Malcolm Browne writes today on sonoluminescence to produce cold 
fusion.  Nix crypto, no excuso.

For email copy send blank message with subject:  SON_fuz


Some tidbits:


   New Shot at Cold Fusion
   By Pumping Sound Waves
   Into Tiny Bubbles


   [Drawing caption]
   New Fusion Recipe:  Sound Plus Bubbles

   Fusion creates great energy but requires tremendous
   temperatures. In a new approach that scientists hope might
   reach such temperatures, they are using minuscule bubbles
   as the focus for sound waves. In this figure, a tiny
   heating element boils just enough water to create a single
   micron-sized bubble. A sound field makes the bubble
   pulsate. As it expands, it absorbs sound energy. Then it
   violently collapses, launching a spherical, inward-moving
   supersonic shock wave, which produces enormous temperatures
   and a flash of light.


   By Malcolm W. Browne

   Ever since the first hydrogen bomb was detonated in 1952,
   scientists have sought to harness thermonuclear fusion as
   a peaceful power source, but that goal has proved
   tantalizingly elusive. Now, however, there seems to be an
   outside chance that a wholly new technique could achieve
   it. Bombarding microscopic bubbles with intense sound waves
   could convert the bubbles into minuscule fusion furnaces.

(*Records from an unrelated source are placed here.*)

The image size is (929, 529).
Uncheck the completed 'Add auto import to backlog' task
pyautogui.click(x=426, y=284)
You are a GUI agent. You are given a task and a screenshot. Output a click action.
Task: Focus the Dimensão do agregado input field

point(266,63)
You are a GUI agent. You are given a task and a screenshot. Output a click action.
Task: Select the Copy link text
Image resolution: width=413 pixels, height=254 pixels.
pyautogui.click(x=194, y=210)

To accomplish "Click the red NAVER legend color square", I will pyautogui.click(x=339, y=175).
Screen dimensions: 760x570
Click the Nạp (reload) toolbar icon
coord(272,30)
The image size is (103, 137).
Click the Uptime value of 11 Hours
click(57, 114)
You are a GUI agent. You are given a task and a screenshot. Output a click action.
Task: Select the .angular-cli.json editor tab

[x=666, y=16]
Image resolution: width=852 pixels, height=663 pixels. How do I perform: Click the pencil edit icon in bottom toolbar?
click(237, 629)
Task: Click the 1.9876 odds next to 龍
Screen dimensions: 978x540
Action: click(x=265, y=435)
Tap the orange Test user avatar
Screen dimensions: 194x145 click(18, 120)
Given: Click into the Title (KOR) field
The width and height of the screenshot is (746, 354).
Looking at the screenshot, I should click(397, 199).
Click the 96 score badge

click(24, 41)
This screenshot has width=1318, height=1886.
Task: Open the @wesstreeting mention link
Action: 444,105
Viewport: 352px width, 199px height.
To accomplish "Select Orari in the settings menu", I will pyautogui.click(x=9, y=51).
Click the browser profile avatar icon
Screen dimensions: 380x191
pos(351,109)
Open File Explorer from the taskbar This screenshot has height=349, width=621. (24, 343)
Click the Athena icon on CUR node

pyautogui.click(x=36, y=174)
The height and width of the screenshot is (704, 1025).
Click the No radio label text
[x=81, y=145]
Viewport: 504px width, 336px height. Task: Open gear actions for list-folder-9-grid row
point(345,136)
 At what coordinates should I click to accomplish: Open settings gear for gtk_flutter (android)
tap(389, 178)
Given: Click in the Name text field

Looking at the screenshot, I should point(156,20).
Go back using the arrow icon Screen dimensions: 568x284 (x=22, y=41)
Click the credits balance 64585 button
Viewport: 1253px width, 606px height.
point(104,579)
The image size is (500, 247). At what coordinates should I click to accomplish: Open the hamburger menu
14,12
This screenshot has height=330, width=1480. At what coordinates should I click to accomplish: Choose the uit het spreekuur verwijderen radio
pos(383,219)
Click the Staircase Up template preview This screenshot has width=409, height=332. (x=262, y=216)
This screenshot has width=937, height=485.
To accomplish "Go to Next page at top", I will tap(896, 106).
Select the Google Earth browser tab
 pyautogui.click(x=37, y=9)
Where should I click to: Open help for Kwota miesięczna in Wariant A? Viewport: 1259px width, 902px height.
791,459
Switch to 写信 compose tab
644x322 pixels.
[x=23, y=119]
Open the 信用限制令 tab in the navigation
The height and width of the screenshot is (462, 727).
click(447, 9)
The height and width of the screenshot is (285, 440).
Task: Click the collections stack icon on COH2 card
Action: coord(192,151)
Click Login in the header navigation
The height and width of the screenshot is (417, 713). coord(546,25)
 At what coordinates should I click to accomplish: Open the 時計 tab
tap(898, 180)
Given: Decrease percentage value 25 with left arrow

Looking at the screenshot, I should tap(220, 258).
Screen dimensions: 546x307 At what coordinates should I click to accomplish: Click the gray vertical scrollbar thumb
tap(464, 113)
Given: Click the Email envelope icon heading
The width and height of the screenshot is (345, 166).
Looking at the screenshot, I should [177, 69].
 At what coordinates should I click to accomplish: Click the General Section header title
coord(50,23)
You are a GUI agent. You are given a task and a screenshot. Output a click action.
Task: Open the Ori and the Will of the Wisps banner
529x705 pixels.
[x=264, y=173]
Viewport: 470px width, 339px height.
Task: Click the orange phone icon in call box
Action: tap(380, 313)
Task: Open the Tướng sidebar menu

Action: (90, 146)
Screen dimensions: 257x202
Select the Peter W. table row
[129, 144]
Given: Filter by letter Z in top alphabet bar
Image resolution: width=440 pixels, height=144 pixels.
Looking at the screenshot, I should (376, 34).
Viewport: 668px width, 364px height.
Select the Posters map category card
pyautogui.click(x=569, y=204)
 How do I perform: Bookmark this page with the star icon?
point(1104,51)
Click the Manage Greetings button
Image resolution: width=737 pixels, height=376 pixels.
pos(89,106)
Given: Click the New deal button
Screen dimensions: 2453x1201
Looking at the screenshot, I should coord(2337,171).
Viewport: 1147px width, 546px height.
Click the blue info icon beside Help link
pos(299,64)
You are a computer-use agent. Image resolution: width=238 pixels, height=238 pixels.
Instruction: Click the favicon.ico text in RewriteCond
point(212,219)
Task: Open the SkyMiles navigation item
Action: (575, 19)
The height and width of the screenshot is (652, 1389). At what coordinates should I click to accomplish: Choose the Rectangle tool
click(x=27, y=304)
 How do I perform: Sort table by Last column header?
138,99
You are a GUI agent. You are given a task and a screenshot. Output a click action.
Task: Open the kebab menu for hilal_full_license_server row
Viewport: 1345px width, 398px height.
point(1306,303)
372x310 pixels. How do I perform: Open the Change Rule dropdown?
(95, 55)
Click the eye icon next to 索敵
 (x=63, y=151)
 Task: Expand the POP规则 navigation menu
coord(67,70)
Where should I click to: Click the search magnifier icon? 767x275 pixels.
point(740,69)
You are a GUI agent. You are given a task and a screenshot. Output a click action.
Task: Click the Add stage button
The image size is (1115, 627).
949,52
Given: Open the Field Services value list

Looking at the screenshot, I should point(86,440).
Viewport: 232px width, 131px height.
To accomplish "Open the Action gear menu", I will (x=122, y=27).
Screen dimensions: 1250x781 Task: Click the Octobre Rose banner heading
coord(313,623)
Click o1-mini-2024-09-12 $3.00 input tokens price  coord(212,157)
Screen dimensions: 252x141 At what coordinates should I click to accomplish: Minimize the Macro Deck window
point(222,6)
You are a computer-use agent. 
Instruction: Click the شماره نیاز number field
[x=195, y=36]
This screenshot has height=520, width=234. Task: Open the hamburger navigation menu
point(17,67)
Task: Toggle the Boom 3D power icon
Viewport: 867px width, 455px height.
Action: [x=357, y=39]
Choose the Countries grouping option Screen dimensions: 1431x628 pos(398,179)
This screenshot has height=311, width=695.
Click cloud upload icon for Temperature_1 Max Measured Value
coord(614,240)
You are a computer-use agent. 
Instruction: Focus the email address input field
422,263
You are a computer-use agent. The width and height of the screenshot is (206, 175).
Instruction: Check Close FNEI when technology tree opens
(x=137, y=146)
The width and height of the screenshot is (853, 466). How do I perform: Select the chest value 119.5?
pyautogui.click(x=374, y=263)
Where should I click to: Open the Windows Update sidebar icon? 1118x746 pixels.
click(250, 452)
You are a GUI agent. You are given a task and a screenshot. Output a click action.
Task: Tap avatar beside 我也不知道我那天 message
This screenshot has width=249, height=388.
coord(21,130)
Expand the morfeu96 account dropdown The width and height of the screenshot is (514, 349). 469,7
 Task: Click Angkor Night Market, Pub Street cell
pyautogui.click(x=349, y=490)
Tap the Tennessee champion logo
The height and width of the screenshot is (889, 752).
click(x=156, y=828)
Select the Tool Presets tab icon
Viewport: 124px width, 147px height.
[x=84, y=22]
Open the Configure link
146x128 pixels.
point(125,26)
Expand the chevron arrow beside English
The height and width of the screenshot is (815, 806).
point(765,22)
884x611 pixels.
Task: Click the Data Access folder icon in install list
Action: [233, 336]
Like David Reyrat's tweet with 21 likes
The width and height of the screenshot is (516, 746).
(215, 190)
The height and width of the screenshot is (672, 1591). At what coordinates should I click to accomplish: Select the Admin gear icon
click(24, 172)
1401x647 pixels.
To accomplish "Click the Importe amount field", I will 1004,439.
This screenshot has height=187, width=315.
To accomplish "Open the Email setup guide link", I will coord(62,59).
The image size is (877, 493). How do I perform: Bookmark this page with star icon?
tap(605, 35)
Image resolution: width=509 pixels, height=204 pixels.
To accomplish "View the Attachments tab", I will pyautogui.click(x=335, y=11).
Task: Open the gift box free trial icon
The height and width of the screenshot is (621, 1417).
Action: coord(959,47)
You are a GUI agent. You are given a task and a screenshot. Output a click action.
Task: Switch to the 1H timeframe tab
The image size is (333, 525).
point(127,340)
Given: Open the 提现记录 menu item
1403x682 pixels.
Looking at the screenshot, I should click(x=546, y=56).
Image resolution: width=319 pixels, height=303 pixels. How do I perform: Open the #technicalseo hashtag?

   Recent experiments by a half-dozen laboratories suggest
   that a mysterious phenomenon called sonoluminescence may be
   capable of raising the temperature of gas trapped in a tiny
   bubble to 1.8 million degrees Fahrenheit or more -- enough,
   in principle, to ignite fusion.

   If fusion were achieved, a microbubble could be expected to
   radiate neutrons, nuclear particles produced by
   thermonuclear reactions. So far, the laboratories
   experimenting with sonoluminescence have failed to detected
   any neutrons, but there are other signs that the project is
   far from hopeless.

   ***

   Lawrence Livermore Laboratory in California, the nation's
   preeminent hydrogen bomb laboratory, has conducted some
   small experiments on "sonofusion," the name that would be
   bestowed on any fusion technique powered by sonoluminescent
   bubbles.

    As part of its nuclear weapons research programs during the
   1980's, Livermore built the Nova laser, which focuses
   multiple beams of ultrapowerful lasers from all directions
   on a small target. Among the targets Livermore has tested
   are tiny, hollow glass spheres filled with hydrogen
   isotopes. In a typical experiment, the laser beams are
   turned on, the glass instantly vaporizes and the resulting
   shock wave of glass vapor is driven inward to compress the
   hydrogen. The idea is to get the hydrogen hot enough to
   initiate fusion.

   ***

   Still, the nation's thermonuclear bomb designers eventually
   solved similar problems for full-scale hydrogen bombs, and
   Livermore's scientists believe that inertial confinement
   fusion as a means of generating comparatively cheap
   electric power will eventually prove to be practical.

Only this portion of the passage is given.